**WHAT THIS TASK INVOLVES**
Leaving the pictures aside, transcribe the data below exactly.

Saved entries
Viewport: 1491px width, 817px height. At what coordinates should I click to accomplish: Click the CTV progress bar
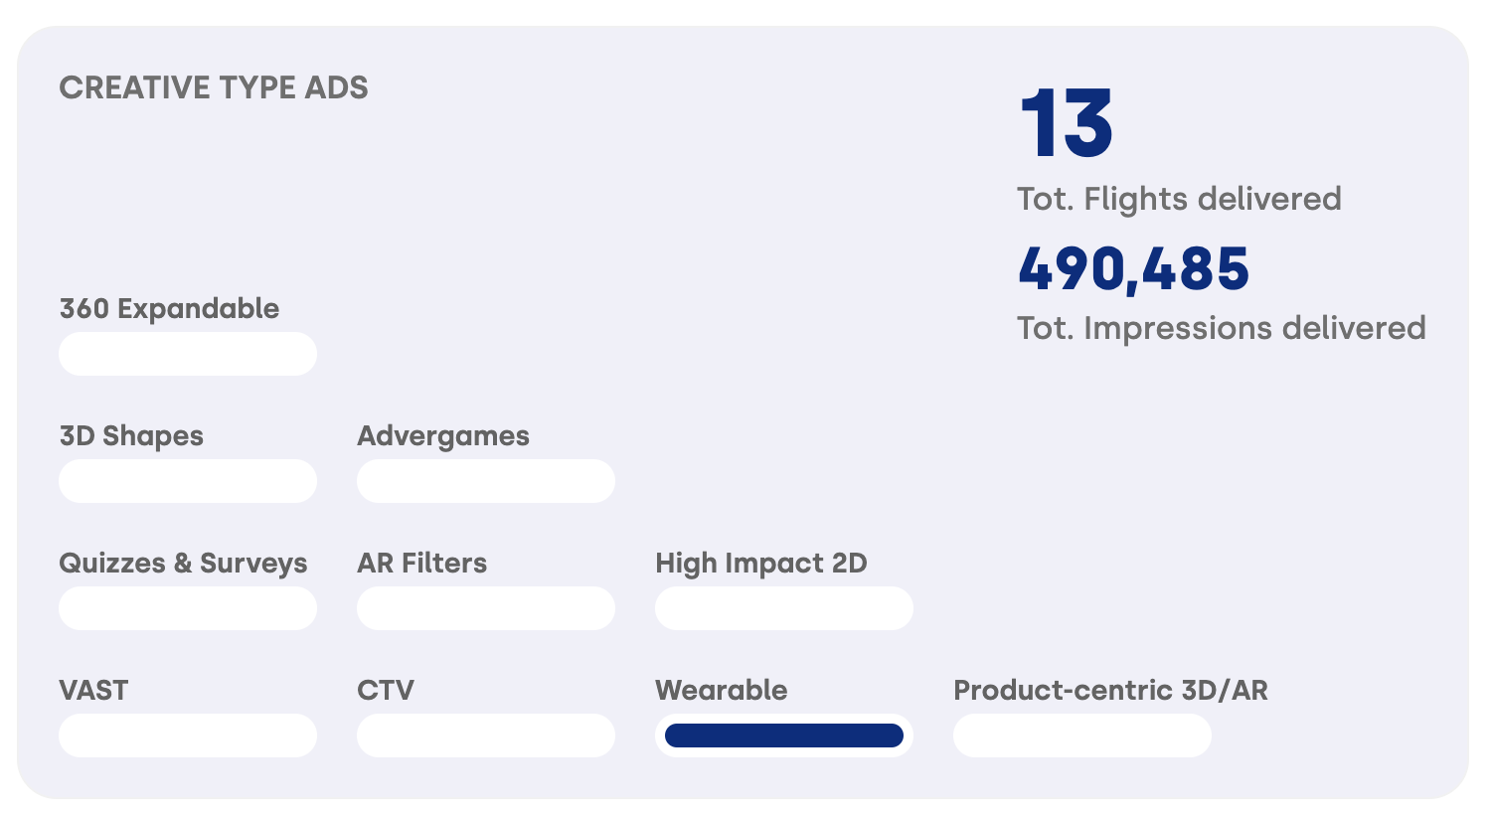(x=486, y=735)
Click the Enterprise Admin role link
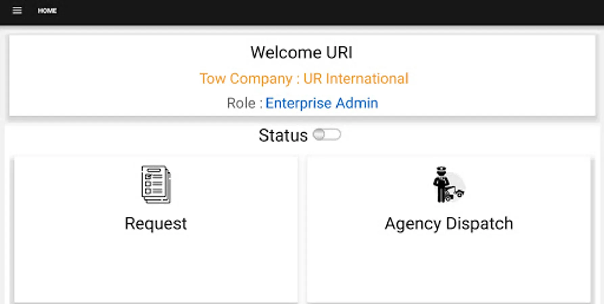This screenshot has width=604, height=304. [322, 103]
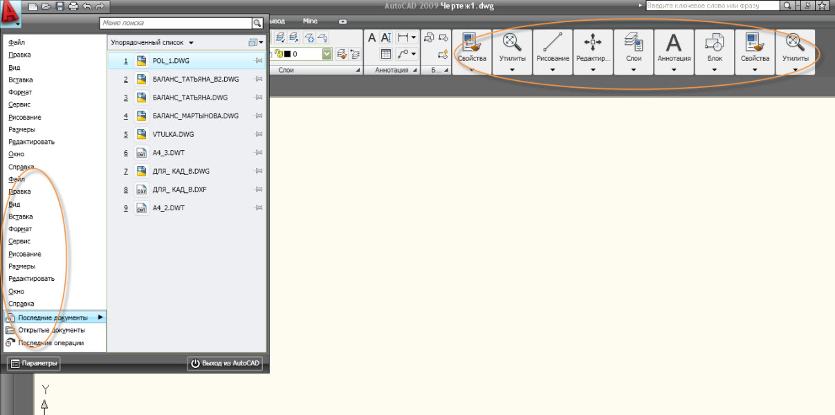Switch to the Mine ribbon tab
835x415 pixels.
point(310,21)
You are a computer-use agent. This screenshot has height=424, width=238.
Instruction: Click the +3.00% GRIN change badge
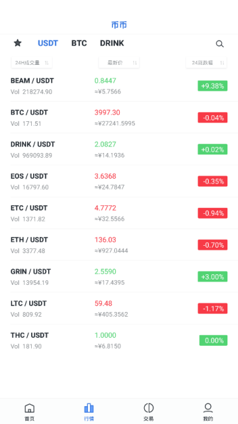pos(212,277)
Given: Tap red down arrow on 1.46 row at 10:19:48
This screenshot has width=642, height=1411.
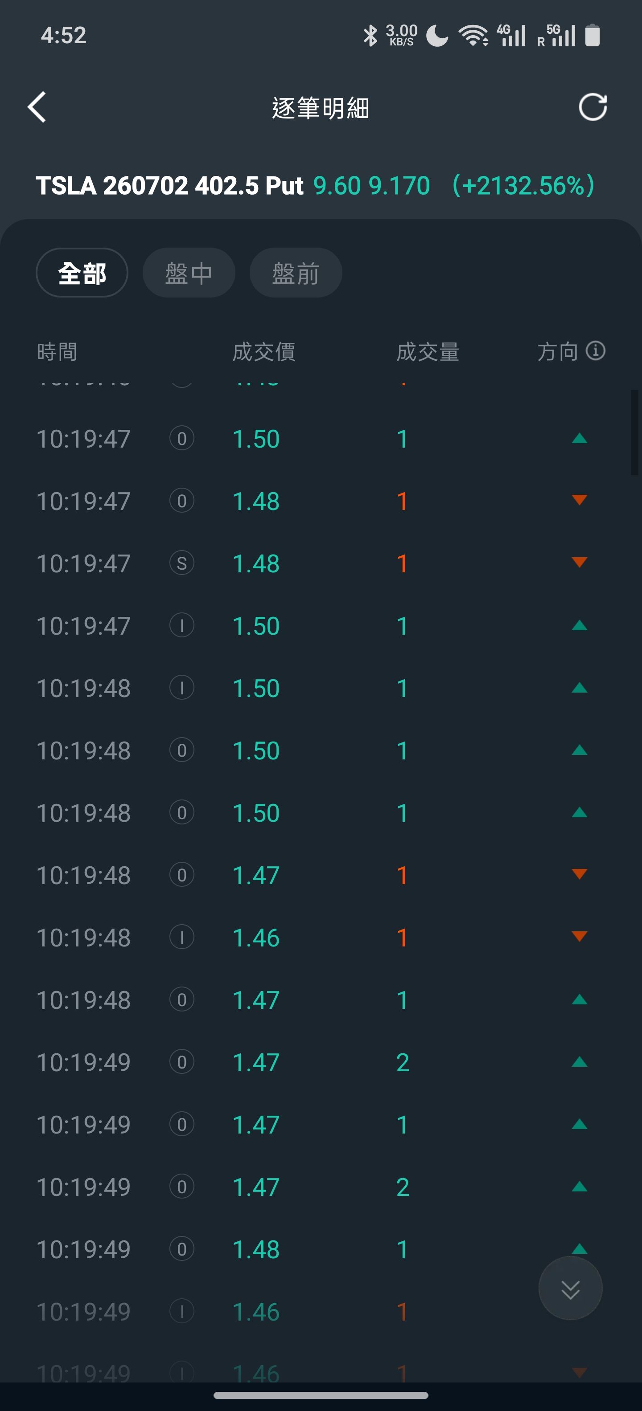Looking at the screenshot, I should coord(579,936).

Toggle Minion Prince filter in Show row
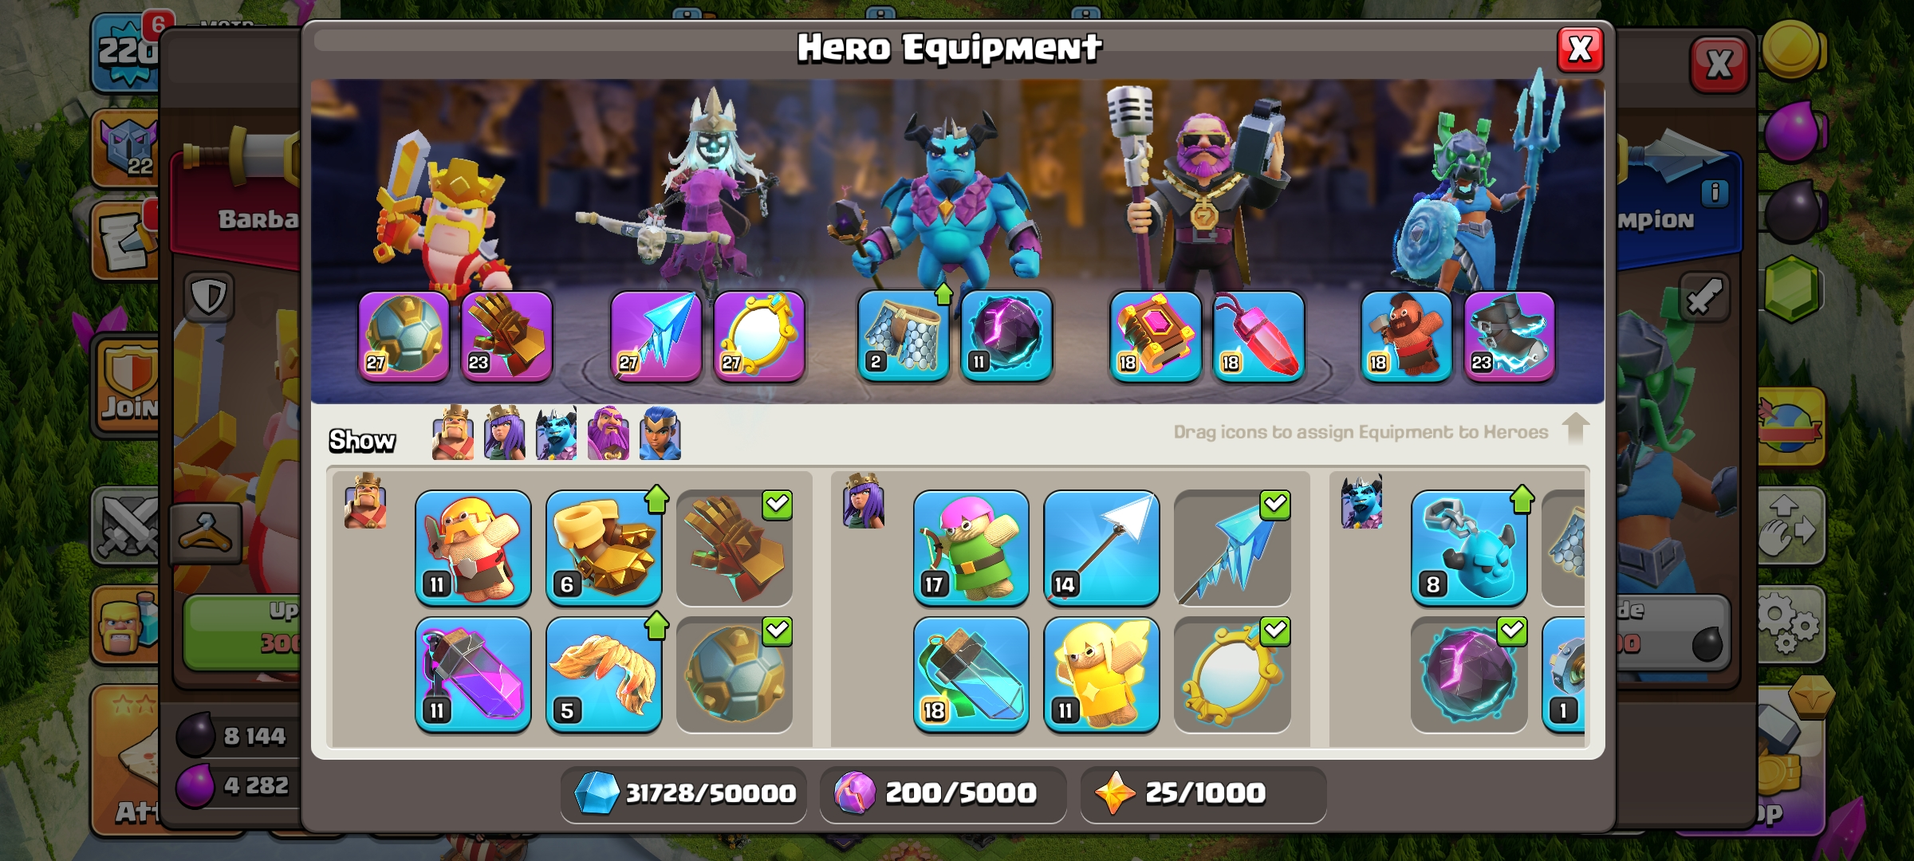(x=557, y=433)
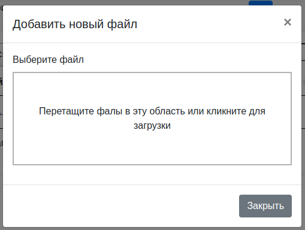305x230 pixels.
Task: Select the 'Выберите файл' label
Action: tap(48, 59)
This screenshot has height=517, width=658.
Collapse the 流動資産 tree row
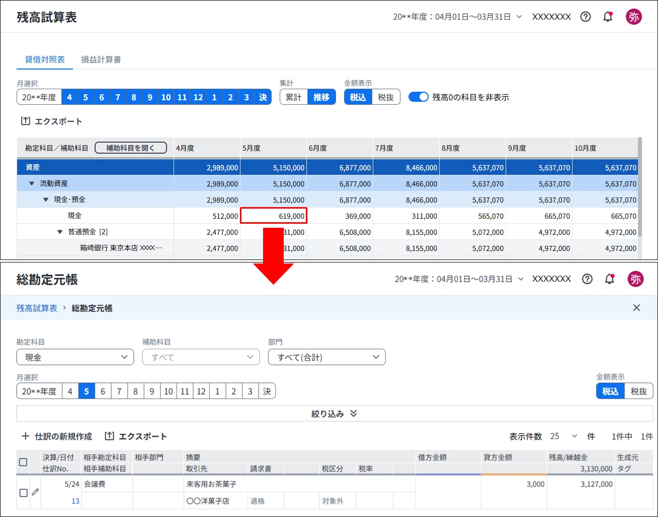tap(32, 183)
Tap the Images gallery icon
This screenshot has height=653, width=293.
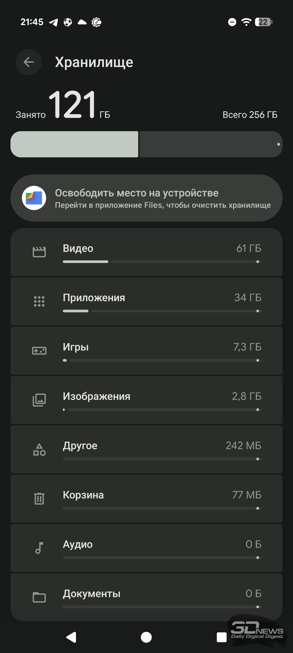39,400
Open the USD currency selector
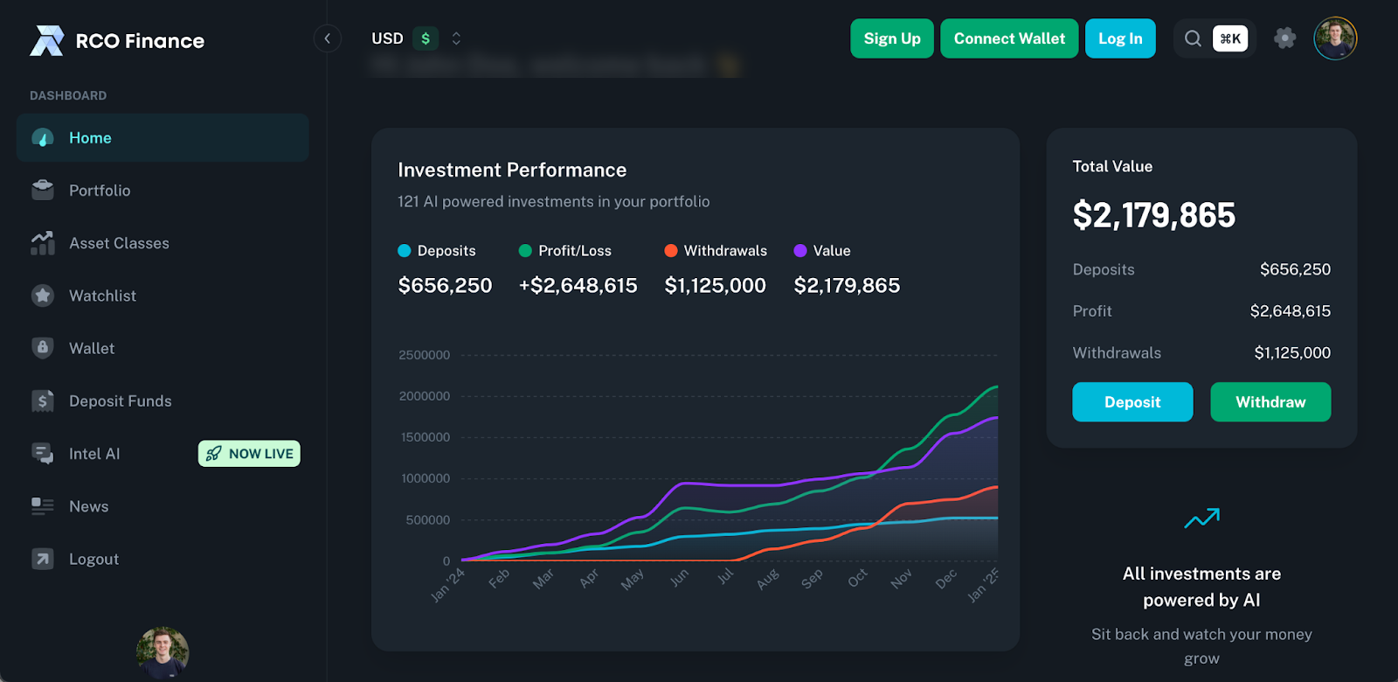 (416, 38)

**FINISHED EXERCISE**
Viewport: 1491px width, 817px height. At what coordinates should I click to accomplish: Click the CTV progress bar
(x=486, y=735)
Click the Enterprise Admin role link
This screenshot has width=604, height=304. [322, 103]
Switch to the Mine ribbon tab
835x415 pixels.
point(310,21)
You are a computer-use agent. This screenshot has height=424, width=238.
Instruction: Click the +3.00% GRIN change badge
pos(212,277)
Given: Tap red down arrow on 1.46 row at 10:19:48
This screenshot has width=642, height=1411.
Looking at the screenshot, I should coord(579,936).

Toggle Minion Prince filter in Show row
(x=557, y=433)
305x230 pixels.
Task: Select the 'Выберите файл' label
Action: tap(48, 59)
This screenshot has height=517, width=658.
Collapse the 流動資産 tree row
tap(32, 183)
Tap the Images gallery icon
This screenshot has height=653, width=293.
39,400
Open the USD currency selector
 (416, 38)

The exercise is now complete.